Speaking at a Financial Times webinar on the Future of Industrial Safety, Dr Maurizio Pilu, Managing Director of Safetytech Accelerator, said that too often the most significant barrier to the adoption of safety technologies remains funds for investment.

“We hear too often that safety does not have the budget to innovate, but there are plenty of low hanging fruit that can provide a safety benefit with an easily achievable ROI.”

He went on to use the example of an ongoing Safety Accelerator pilot to prove his point: “We have been involved in a pilot using a sensor to monitor for fire which can alert 25 – 30 mins. ahead of statutory sensors onboard ships. This is a simple use of technology that could save money, lives, cargo and the ship itself.”

He continued: “Cargo fire used to be an insurance issue, but now it is becoming a pollution, or an investors matter. If you have a reputation for losing cargo at sea it may be harder or more expensive for you to raise funding from investors.”

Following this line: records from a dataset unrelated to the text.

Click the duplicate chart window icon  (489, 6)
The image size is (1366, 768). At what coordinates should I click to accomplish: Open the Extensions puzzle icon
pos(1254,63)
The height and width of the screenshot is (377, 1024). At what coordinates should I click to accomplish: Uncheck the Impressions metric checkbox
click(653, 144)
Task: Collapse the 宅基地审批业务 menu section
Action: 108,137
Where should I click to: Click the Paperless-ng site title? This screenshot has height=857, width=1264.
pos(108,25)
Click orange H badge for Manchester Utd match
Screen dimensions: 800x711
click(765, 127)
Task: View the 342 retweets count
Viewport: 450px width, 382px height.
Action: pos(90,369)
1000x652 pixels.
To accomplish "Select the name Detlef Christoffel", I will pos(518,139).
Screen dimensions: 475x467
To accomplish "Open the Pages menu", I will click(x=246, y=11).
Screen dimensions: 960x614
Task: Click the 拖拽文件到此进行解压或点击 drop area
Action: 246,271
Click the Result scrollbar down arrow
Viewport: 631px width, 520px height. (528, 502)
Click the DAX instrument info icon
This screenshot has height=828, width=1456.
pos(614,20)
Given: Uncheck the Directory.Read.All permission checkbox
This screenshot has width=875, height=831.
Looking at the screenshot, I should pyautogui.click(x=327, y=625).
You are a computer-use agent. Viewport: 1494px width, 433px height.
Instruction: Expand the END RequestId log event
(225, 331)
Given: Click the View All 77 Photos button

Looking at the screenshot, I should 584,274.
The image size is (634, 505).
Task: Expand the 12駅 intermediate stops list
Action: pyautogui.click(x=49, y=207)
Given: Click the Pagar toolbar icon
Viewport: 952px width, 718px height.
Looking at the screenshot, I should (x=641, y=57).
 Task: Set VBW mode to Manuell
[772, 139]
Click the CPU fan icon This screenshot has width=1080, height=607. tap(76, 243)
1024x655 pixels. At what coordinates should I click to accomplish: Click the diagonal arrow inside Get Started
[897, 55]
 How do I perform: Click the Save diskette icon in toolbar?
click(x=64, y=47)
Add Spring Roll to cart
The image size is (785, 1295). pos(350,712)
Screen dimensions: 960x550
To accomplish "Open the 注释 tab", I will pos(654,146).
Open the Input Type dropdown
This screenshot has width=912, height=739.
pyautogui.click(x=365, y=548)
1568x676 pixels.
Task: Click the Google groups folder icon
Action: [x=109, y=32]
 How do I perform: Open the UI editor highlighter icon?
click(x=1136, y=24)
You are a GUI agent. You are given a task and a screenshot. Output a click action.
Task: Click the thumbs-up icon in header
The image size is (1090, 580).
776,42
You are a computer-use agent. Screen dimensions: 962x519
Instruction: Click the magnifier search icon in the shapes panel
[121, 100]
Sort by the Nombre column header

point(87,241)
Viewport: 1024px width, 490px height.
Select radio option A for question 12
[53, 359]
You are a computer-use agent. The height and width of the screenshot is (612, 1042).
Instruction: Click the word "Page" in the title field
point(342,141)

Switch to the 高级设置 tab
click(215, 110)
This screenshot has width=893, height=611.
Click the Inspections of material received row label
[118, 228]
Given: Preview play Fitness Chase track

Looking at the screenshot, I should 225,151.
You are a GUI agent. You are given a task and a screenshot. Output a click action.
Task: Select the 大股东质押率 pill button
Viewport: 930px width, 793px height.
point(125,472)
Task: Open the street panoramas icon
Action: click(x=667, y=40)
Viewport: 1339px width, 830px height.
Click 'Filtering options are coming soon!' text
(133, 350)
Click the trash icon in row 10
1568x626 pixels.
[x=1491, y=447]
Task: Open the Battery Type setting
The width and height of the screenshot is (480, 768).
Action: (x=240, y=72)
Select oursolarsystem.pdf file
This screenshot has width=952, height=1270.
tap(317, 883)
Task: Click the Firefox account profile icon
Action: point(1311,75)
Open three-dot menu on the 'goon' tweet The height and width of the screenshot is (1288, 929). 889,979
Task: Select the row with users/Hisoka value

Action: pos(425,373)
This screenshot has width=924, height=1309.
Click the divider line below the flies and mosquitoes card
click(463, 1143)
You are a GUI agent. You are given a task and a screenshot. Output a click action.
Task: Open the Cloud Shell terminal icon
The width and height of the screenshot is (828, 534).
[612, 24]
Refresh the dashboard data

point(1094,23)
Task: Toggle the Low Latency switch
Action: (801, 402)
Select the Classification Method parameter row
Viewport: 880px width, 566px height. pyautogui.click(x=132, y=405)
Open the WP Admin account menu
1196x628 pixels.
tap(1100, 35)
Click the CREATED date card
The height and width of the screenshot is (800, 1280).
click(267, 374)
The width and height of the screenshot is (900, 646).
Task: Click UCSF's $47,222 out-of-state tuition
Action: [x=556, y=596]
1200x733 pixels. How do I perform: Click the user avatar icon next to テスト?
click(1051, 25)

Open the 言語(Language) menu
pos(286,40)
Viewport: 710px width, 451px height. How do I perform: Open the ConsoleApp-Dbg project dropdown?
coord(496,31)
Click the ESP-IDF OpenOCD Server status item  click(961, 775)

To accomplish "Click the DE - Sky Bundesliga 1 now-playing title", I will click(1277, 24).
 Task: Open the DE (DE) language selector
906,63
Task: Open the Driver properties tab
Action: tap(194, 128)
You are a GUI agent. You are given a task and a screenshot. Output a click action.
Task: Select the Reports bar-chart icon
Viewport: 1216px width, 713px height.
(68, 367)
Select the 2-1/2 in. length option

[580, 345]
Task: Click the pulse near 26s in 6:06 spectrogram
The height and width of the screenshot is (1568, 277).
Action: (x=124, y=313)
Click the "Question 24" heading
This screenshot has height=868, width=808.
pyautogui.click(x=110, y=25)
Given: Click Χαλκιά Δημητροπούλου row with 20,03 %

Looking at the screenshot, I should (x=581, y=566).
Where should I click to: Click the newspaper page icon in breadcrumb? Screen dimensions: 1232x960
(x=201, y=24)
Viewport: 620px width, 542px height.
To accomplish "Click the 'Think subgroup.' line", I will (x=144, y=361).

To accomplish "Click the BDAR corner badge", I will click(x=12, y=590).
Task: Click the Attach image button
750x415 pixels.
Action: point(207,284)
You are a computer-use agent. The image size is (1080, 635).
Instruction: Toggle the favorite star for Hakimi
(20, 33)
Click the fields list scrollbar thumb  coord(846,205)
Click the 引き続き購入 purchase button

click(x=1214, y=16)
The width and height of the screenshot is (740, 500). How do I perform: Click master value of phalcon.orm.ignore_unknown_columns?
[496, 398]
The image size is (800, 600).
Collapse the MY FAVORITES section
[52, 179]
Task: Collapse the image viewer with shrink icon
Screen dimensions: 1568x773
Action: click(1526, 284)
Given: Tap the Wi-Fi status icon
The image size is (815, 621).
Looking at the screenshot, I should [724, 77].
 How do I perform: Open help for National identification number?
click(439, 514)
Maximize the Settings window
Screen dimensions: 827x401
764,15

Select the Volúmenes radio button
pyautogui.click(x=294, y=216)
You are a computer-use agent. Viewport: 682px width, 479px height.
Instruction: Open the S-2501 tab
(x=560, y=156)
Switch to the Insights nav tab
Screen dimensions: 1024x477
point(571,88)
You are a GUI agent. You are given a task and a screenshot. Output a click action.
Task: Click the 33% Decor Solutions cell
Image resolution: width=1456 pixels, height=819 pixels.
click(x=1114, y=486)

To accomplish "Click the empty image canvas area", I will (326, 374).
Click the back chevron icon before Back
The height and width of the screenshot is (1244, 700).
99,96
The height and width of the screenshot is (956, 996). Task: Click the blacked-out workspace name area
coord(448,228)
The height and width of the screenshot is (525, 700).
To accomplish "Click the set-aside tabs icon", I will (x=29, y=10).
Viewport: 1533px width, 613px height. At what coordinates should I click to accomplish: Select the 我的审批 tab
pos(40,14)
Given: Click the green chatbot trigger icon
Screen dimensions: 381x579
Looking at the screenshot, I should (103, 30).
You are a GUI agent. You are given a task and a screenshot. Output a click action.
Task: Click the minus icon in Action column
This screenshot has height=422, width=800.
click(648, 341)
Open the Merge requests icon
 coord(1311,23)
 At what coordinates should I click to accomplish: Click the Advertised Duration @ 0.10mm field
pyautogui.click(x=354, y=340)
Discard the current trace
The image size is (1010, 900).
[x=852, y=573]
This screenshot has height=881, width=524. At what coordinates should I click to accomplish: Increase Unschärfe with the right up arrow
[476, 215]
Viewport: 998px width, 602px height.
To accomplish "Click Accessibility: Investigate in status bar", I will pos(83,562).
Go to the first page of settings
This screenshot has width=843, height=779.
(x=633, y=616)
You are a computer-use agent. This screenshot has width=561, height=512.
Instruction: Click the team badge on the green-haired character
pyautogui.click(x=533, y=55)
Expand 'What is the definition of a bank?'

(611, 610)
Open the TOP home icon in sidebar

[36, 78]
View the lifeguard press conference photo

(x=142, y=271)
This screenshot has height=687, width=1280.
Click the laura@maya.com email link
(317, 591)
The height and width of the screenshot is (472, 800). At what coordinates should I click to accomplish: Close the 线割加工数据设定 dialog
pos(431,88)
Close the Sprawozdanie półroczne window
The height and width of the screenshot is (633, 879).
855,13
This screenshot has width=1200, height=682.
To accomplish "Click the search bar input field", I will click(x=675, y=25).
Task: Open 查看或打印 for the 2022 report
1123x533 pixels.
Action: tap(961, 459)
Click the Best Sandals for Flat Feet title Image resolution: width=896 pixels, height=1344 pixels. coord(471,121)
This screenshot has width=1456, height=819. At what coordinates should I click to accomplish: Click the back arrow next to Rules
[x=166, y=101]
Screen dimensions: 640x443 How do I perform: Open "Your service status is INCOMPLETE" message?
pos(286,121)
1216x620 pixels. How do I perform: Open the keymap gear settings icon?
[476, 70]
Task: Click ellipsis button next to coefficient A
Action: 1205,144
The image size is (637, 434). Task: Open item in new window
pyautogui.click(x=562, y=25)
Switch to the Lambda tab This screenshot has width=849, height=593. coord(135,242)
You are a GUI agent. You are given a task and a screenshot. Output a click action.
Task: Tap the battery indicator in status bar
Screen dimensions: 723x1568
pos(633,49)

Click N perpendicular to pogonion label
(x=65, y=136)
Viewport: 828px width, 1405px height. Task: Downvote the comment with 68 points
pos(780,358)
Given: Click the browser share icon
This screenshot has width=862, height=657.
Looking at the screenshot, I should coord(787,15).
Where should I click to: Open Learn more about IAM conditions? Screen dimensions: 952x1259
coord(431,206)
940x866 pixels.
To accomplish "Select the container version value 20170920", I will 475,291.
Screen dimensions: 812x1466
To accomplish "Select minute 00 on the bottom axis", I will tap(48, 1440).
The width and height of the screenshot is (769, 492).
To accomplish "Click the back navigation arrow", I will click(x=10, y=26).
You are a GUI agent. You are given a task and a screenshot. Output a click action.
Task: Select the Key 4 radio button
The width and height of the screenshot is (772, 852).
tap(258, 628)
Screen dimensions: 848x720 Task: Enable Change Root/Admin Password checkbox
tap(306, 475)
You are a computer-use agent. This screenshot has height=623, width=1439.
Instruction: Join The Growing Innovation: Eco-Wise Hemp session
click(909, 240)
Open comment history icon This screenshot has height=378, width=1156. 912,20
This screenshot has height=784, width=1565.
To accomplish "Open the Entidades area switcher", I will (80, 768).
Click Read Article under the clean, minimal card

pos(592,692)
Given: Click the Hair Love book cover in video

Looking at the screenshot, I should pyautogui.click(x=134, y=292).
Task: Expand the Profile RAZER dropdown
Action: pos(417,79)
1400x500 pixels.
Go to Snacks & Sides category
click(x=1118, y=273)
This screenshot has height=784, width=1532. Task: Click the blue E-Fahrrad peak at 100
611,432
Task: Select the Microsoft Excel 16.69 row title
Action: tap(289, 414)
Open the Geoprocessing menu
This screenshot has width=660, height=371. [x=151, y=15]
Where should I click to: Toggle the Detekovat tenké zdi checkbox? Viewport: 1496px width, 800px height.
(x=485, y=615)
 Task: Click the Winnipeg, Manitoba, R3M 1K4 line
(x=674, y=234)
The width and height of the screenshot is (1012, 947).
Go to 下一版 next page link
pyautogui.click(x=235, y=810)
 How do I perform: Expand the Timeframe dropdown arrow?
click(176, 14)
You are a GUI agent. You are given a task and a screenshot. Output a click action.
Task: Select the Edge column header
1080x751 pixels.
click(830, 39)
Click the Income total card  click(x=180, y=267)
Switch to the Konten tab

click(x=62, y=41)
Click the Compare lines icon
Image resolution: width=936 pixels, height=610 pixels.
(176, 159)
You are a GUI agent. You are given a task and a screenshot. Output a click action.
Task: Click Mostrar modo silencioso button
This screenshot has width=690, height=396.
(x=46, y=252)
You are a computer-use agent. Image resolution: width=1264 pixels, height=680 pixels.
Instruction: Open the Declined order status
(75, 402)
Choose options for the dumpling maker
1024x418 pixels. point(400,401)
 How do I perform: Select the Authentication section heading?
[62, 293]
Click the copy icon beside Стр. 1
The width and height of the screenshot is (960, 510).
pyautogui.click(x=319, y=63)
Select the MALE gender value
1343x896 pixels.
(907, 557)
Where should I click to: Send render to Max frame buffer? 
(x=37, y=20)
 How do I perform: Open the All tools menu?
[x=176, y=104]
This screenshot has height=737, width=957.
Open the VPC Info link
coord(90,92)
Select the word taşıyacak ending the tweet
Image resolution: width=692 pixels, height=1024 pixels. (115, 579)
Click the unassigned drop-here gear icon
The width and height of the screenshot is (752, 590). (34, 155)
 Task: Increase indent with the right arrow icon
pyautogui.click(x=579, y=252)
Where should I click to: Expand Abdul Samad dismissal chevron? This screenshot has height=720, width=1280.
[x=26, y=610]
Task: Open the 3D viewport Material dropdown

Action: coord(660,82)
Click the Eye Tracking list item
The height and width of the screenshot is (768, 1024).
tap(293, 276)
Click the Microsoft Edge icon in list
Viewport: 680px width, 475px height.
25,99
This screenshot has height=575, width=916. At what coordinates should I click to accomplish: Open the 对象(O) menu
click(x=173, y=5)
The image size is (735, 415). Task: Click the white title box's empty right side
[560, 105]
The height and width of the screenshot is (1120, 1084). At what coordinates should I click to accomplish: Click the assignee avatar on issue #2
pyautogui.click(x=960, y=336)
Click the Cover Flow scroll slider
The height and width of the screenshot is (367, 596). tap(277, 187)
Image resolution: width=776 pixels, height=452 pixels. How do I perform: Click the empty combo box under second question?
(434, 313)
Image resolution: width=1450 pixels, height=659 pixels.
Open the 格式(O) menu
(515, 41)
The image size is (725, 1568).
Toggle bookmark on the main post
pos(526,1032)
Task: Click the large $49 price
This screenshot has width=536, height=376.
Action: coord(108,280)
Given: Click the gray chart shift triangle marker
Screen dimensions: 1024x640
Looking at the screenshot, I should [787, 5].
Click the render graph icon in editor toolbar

Dr Pilu says that workers and other stakeholders will also play a vital role in technology uptake. “I believe we are likely to see a tipping point for the roll out of certain technologies that will improve safety at work. A good example would be simple fatigue monitoring for safety critical jobs. We may soon get to a point where after a fatigue-related accident employers may be faced with the question: why didn’t you invest in this?”

However, an ongoing issue that stands in the way of technologies being rolled out is the skills issue. “The marine sector is caught between the buyers of technology who have great industry knowledge, but little technological know-how, and the technology providers who have the solutions, often pioneered in other sectors, but not the in-depth knowledge of the industry. The only way past this impasse is close collaboration.”

Moderated by Harry Dempsey, Industry Reporter at The Financial Times, the panellists were James Pomeroy, Director Global Health and Safety at ARUP, Pradeep Chawla, Managing Director, Group QHSE and Training at Anglo-Eastern Ship Management, Emily Whitcomb, Director, Work to Zero, National Safety Council, Dr Maurizio Pilu, Managing Director at Safetytech Accelerator.